▶ _Description of the task_: Convert the records below into a two-column CSV with the header row instruction,location. Give one row per record, putting its instruction text and its answer each in a single quoted field with any line breaks replaced by spaces.

▶ _Entries_:
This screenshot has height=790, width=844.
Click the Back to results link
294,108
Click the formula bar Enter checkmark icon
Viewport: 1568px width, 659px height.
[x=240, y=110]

▶ _Exercise result_:
instruction,location
"This screenshot has height=790, width=844. Click the Back to results link","294,108"
"Click the formula bar Enter checkmark icon Viewport: 1568px width, 659px height.","[x=240, y=110]"